Вавилон и вавилонское столпотворение. Зритель в американском немом кино — страница 53 из 71

Ил. 33. Против одной с младенцем. Кадр из х/ф «Нетерпимость», 1916. Режиссер Дэвид Уорк Гриффит, оператор Г. В. Битцер. (Museum of Modern Art / Film Stills Archive)


В текстуальной сложности и сверхдетерминированности эта фигура выдвигает иной тип самосознания, которая развеивает фикцию присутствия и прозрачности, ощущение достижимости или завершенности. Аналогия — и буквальное совпадение — врезки с палачом с кинематографическим кодом монтажа указывает на более глубокую параллель между Парками, по определению «вязальщицами» и «монтажницами», и нарративной активностью самого фильма, особенно в его навязчивом использовании параллельного монтажа. «Нетерпимость», как и другие американские фильмы, является примером убежденности в том, что связка требует монтажной врезки: при каждой связи между периодами один нарратив непременно обрывается, чтобы открыть дорогу другому.

Определенное насилие над ожиданием зрителя непрерывности действия оправдывается не только стремлением к достижению единства причины и следствия, но и ради художественного эксперимента. Драма нарративной воли автора неразрывно связана с драмой гриффитовского авторства — шрамом, оставшимся от его неоправдавшихся литературных амбиций. Кроме вписывания в рациональный контекст фильма, образ палаческих ножей можно проследить на другом уровне, до другого значимого в судьбе автора клинка: отцовской сабли, которая, как он сказал в своем интервью 1916 года, впервые пробудила в нем мечту стать писателем[432].

Ил. 34, 35. Навязчивая идея межкадровых перекличек и параллельного монтажа. Кадры из х/ф «Нетерпимость», 1916. Режиссер Дэвид Уорк Гриффит, оператор Г. В. Битцер.


Саморефлексивная динамика кадра с колыбелью возвращает нас к текстуальной дилемме, наблюдаемой в «полемике» фильма с устаревшими стилями репрезентации. Через цитирование стилей и методов репрезентации, которые намеревалось превзойти американское нарративное кино, «Нетерпимость» вступала в соперничество с классическими нормами однородного и непрерывного повествования. Изображая триумф Любви над Судьбой (Парками) как борьбу с примитивными нарраторами современного периода (Моралистками), сама наррация фрагментируется, окрашивается аллегорическими коннотациями, поражение которых она закладывает в сюжетику. Неслучайно Парки в финальном кадре не исчезают (их изображение лишь слегка меняется из‐за укрупнения), они превращаются в Эвменид — милостивых богинь из одноименной трагедии Эсхила. Даже в более «прирученном» виде они продолжают напоминать зрителю о дискурсивных операциях, которые одновременно требуются и отвергаются классическими эффектами присутствия, исполнения и завершения.

### Задания для выполнения
a) Перепечатайте фрагмент текста о фильме «Нетерпимость» между словами «Ил. 33. Против» и «открыть дорогу другому.» включительно.
b) Повторите дословно все записи, приведенные ниже, опустив изображения.

### Перечень записей
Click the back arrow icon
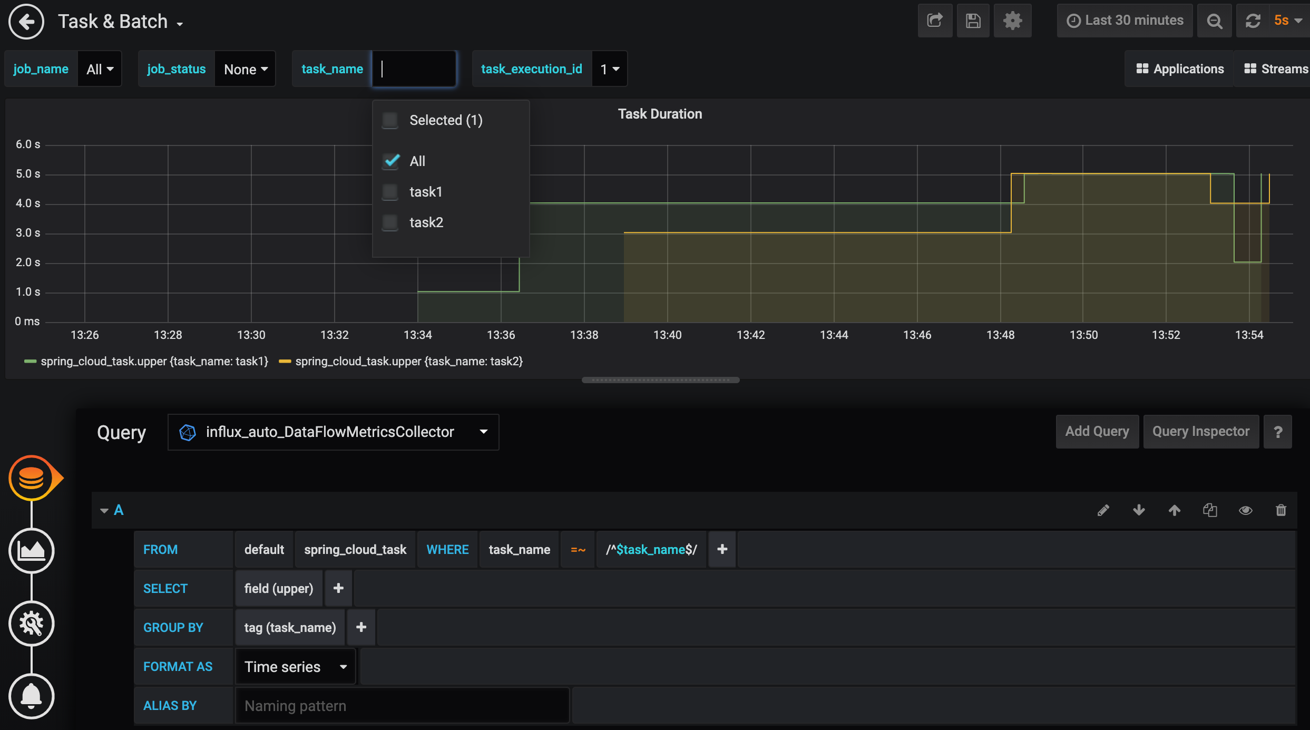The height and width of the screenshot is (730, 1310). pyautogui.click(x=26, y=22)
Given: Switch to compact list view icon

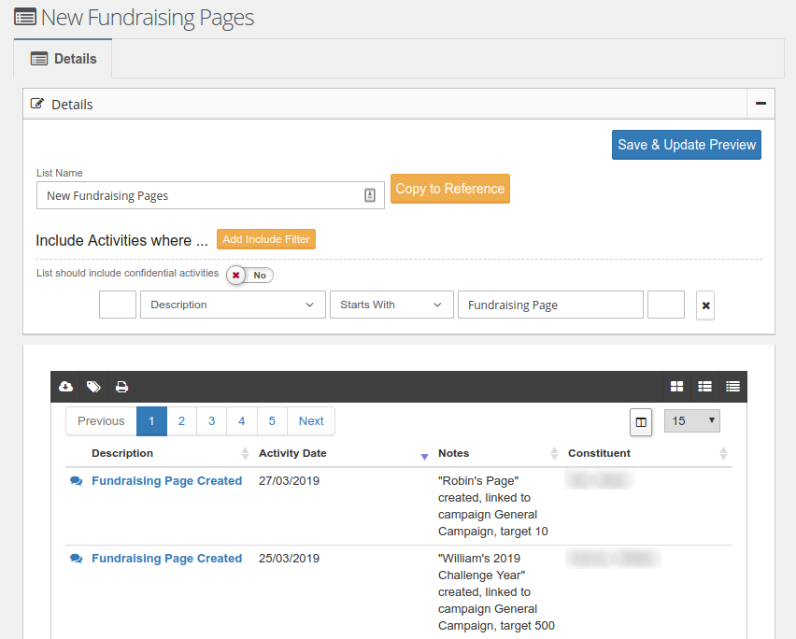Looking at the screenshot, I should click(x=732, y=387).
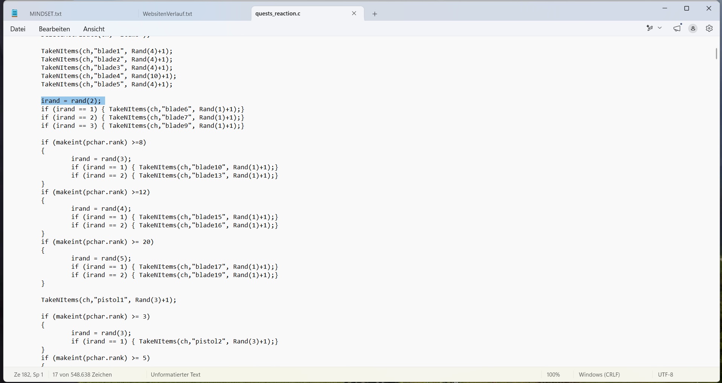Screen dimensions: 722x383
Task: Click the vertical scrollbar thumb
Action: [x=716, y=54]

### Выполненные задания
a)
Ил. 33. Против одной с младенцем. Кадр из х/ф «Нетерпимость», 1916. Режиссер Дэвид Уорк Гриффит, оператор Г. В. Битцер. (Museum of Modern Art / Film Stills Archive)


В текстуальной сложности и сверхдетерминированности эта фигура выдвигает иной тип самосознания, которая развеивает фикцию присутствия и прозрачности, ощущение достижимости или завершенности. Аналогия — и буквальное совпадение — врезки с палачом с кинематографическим кодом монтажа указывает на более глубокую параллель между Парками, по определению «вязальщицами» и «монтажницами», и нарративной активностью самого фильма, особенно в его навязчивом использовании параллельного монтажа. «Нетерпимость», как и другие американские фильмы, является примером убежденности в том, что связка требует монтажной врезки: при каждой связи между периодами один нарратив непременно обрывается, чтобы открыть дорогу другому.

b)
Click the back arrow icon
The height and width of the screenshot is (730, 1310). pyautogui.click(x=26, y=22)
Given: Switch to compact list view icon

Looking at the screenshot, I should click(x=732, y=387).
Screen dimensions: 722x383
Task: Click the vertical scrollbar thumb
Action: [x=716, y=54]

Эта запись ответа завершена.